Sur le premier point, cela « s’explique principalement par le manque d’investissements », selon Herbert Mensah. Il précise également que « bien que le Zimbabwe et le Kenya occupent des positions louables et disposent d’un éventail de talents, ils manquent de ressources financières et de soutien ».
« Pour combler ce fossé (…) il est impératif que ces pays bénéficient d’un financement accru pour la nutrition, les infrastructures, l’entraînement, les déplacements et les test-matches », explique-t-il. Ce dernier avance également le fait que « la situation actuelle ne permet pas à ces pays de jouer à armes égales, alors que d’autres nations participent en moyenne à 12 test-matches par an. Pour cultiver et maximiser le potentiel des nouveaux talents du rugby, nous devons créer un environnement plus équitable pour le rugby africain ».
Fondateur du site FC Geopolitics et auteur de l’ouvrage « Planète rugby : 50 questions géopolitiques » (aux éditions Max Milon, 2023), Kévin Veyssière avance le fait que, mise à part l’Afrique du Sud « un peu en dehors du rugby africain », la Namibie, et un peu le Zimbabwe, « vous allez avoir très peu de matchs sur le continent africain ». « Même en ce qui concerne la Namibie, ce sont des fédérations semi-pro, les autres fédérations sont amateures. Cela a encore plus fragilisé le système des rencontres internationales ».
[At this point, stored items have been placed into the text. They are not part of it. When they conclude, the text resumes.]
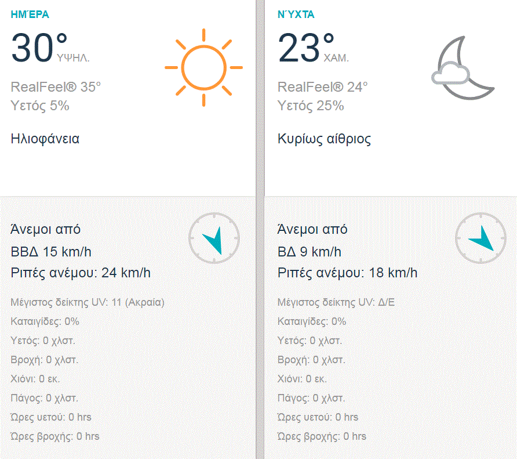Click the orange sun weather icon
Screen dimensions: 517x459
click(x=203, y=67)
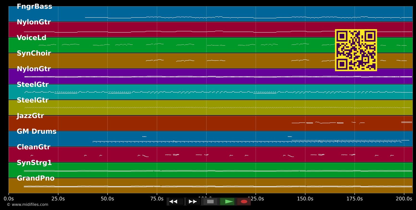Select the SynStrg1 track label
This screenshot has width=416, height=210.
click(x=34, y=163)
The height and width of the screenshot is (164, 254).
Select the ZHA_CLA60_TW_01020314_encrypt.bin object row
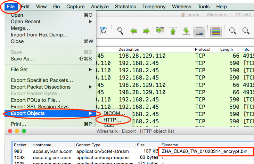click(x=201, y=151)
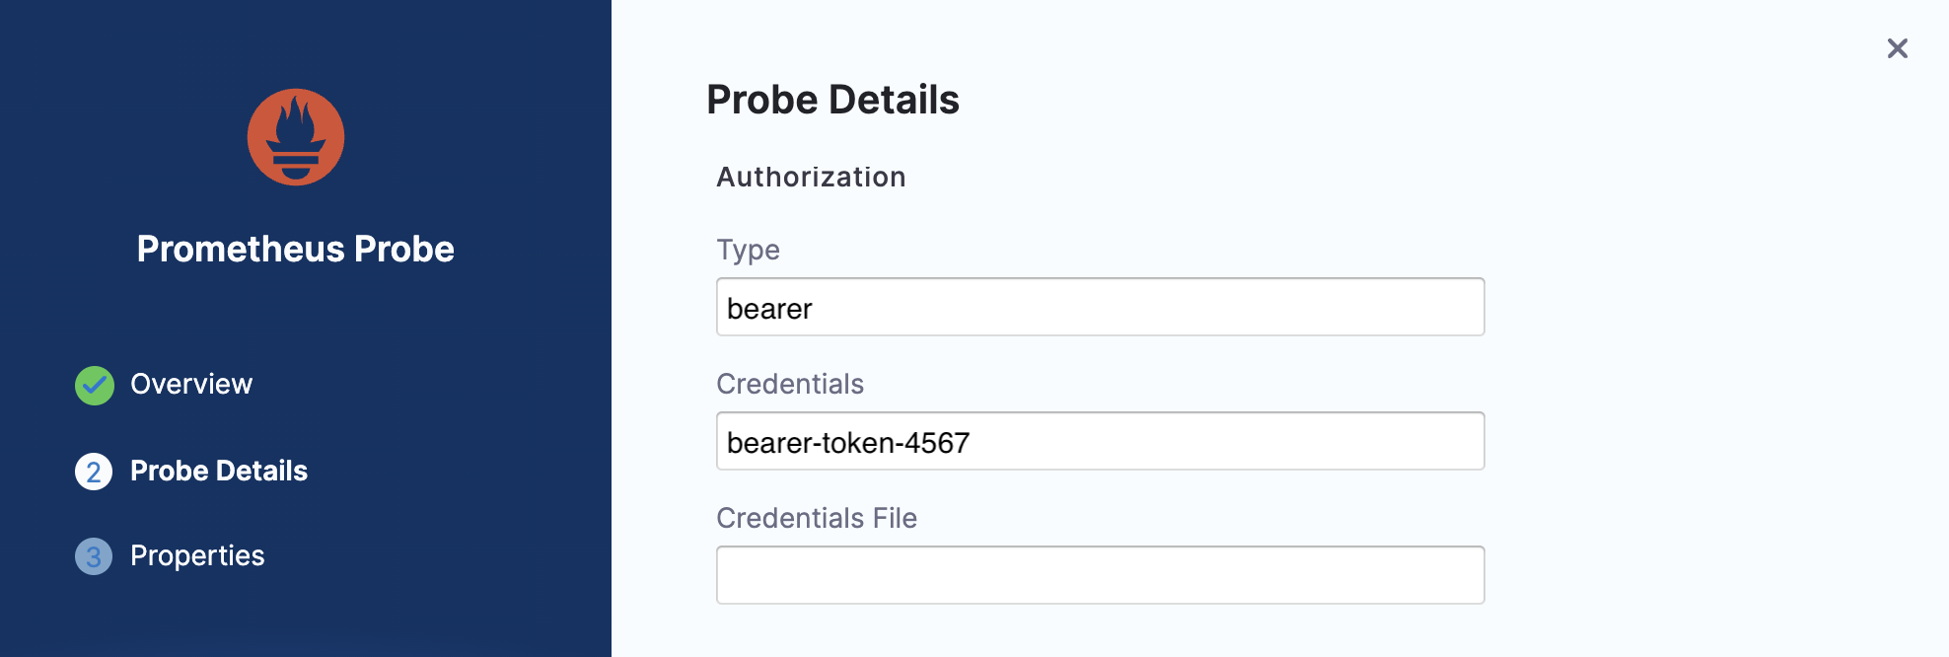1949x657 pixels.
Task: Click the Credentials File label
Action: (817, 519)
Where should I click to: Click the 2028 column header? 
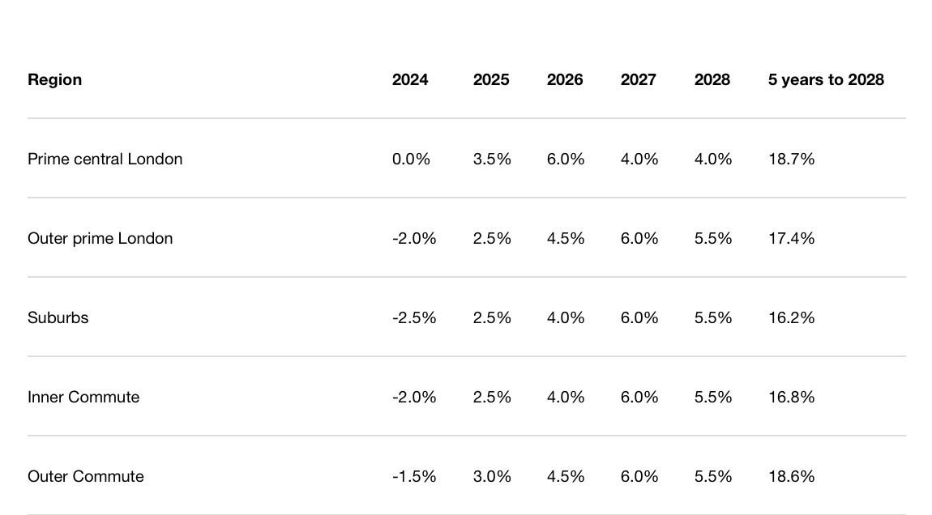pyautogui.click(x=712, y=79)
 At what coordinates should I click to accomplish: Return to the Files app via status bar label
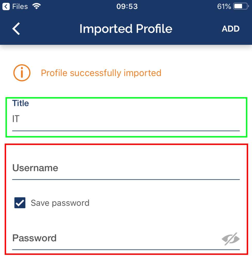click(x=20, y=6)
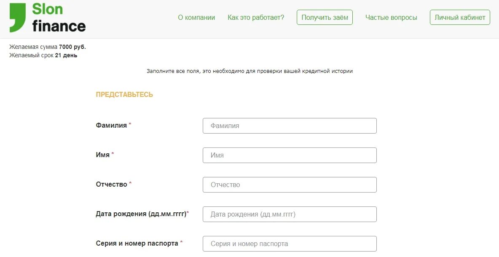Click the Желаемый срок 21 день text

coord(43,55)
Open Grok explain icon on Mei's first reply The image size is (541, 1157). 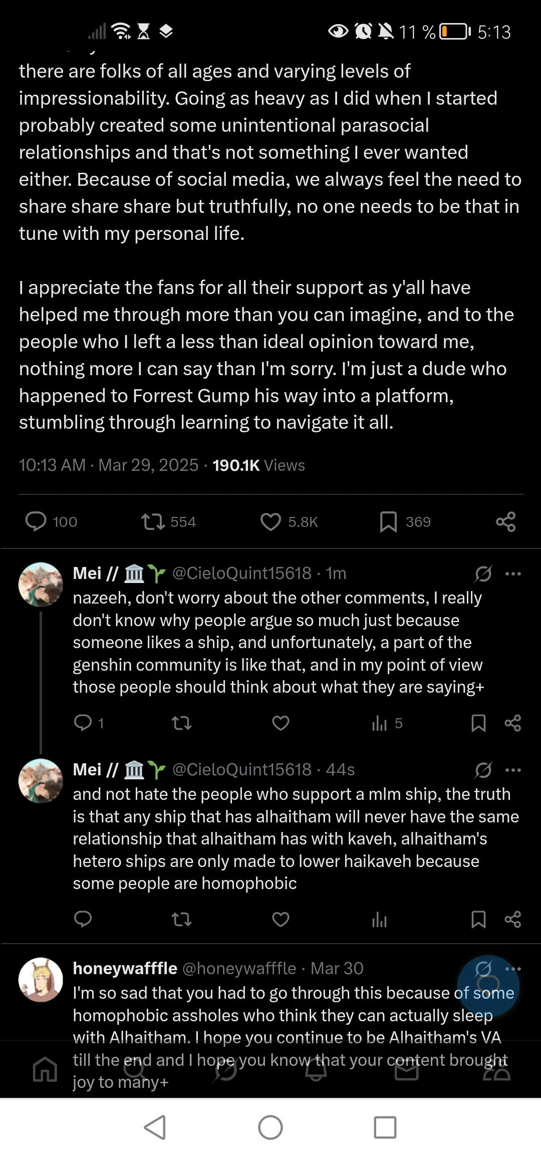[483, 573]
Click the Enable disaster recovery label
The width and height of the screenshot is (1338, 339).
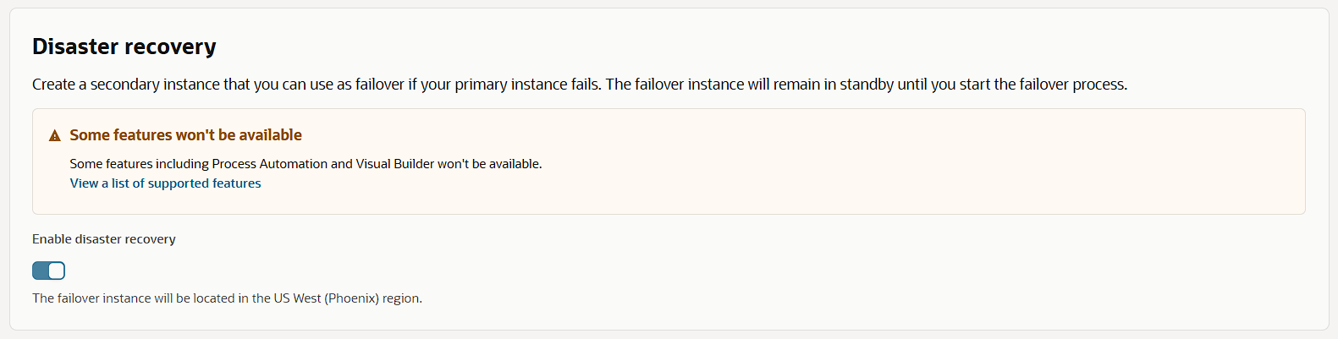104,239
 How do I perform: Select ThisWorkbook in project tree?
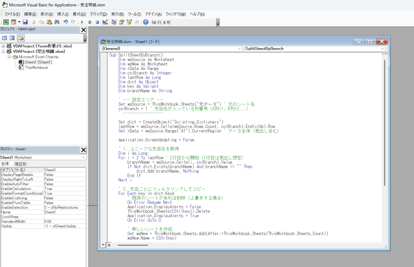36,68
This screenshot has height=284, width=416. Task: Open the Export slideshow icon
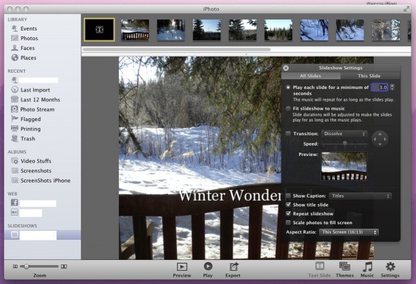point(233,266)
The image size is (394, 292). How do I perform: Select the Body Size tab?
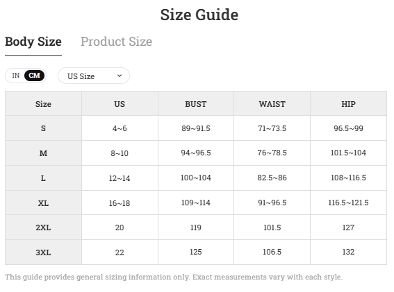pyautogui.click(x=33, y=42)
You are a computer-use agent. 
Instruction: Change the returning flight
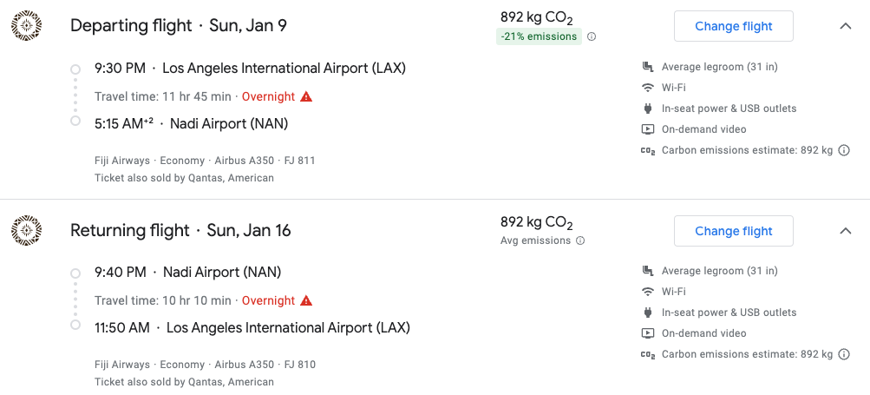(x=733, y=231)
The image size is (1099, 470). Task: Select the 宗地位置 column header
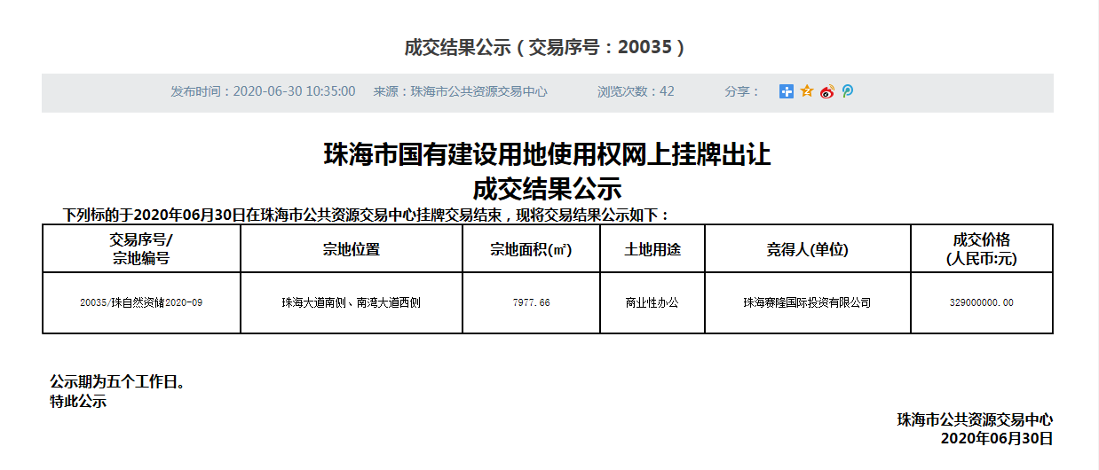point(352,250)
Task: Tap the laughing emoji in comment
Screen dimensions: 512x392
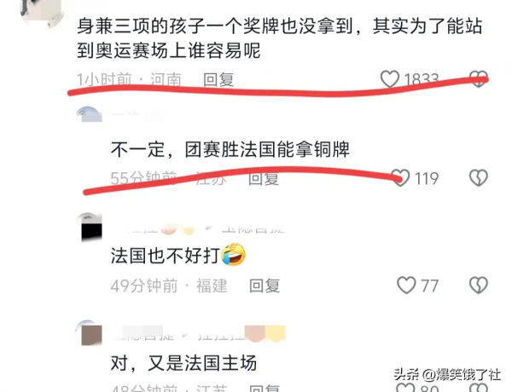Action: [234, 255]
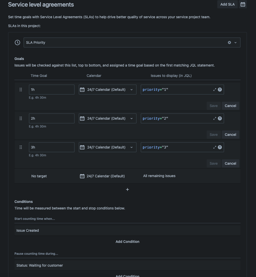This screenshot has width=256, height=277.
Task: Click the 2h time goal field
Action: coord(52,118)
Selon lui, pour « combler le retard, il faut une volonté forte de pays d’ancrer le rugby sur le long terme ». Il poursuit : « Quand on regarde le niveau d’écart entre la Namibie et le top 10 des nations du monde, on voit qu’il y a encore une longue marche à faire (…) sans parler de la culture rugby à XV qu’il faut arriver à mettre en place et développer dans les pays » où elle n’est pas déjà implantée.
Plus de compétitions internationales
Pour Kévin Veyssière, la clé réside également dans « les investissements sur le long terme, le développement d’infrastructures locales (beaucoup plus compliquées et couteuses à mettre en place que celles pour le football), et peut-être l’utilisation d’autres biais du rugby à XV, comme le rugby à 7, pour permettre à la population locale d’appréhender au maximum ce sport ». Elle passe aussi par une multiplication des matchs et des compétitions internationales de manière plus régulière.
L’auteur met par ailleurs en avant le fait qu’il y a de plus en plus de tournois qui s’organisent « notamment à Dubaï, à travers le rugby à 7 (…) cela peut aussi l’être à travers le rugby à XV ». Kévin Veyssière indique que « s’il y a une volonté de World rugby et de Rugby Afrique d’organiser ce type de compétitions, ça fera monter le niveau du rugby africain ». Pour lui, l’une des principales difficultés sera de mettre en place un calendrier international et d’organiser des rencontres du type « France-Namibie » en dehors du cadre de la Coupe du monde.
Pour Herbert Mensah, le manque visibilité internationale du rugby africain est due « aux défis de la collecte de données et de la diffusion », notamment face au football, qui demeure le sport le plus populaire à l’échelle du continent. « En Afrique, le football est disponible partout. Il suffit d’allumer sa télévision ou de visiter son site web préféré, offrant un accès direct à l’action », explique le président de Rugby Afrique.
« Le rugby bénéficie d’une audience et d’un intérêt public dévoués dans toute l’Afrique, mais il s’efforce de mettre en place un système qui garantisse un accès facile au public, que ce soit par le biais du domaine en expansion de la diffusion en continu ou de la radiodiffusion traditionnelle, précise Herbert Mensah, précisant que Rugby Afrique s’efforce « de combler ce fossé en matière d’accessibilité, en reconnaissant que la jeune génération accorde une grande importance à la diffusion en continu comme moyen de se connecter à ce sport ».
Le président de Rugby Afrique conclut, indiquant que ces mesures sont essentielles pour « promouvoir l’attrait international du rugby » et mettre en valeur « l’immense talent et la passion que l’Afrique possède pour le rugby, en veillant à ce que notre engagement pour ce sport brille » sur la scène mondiale.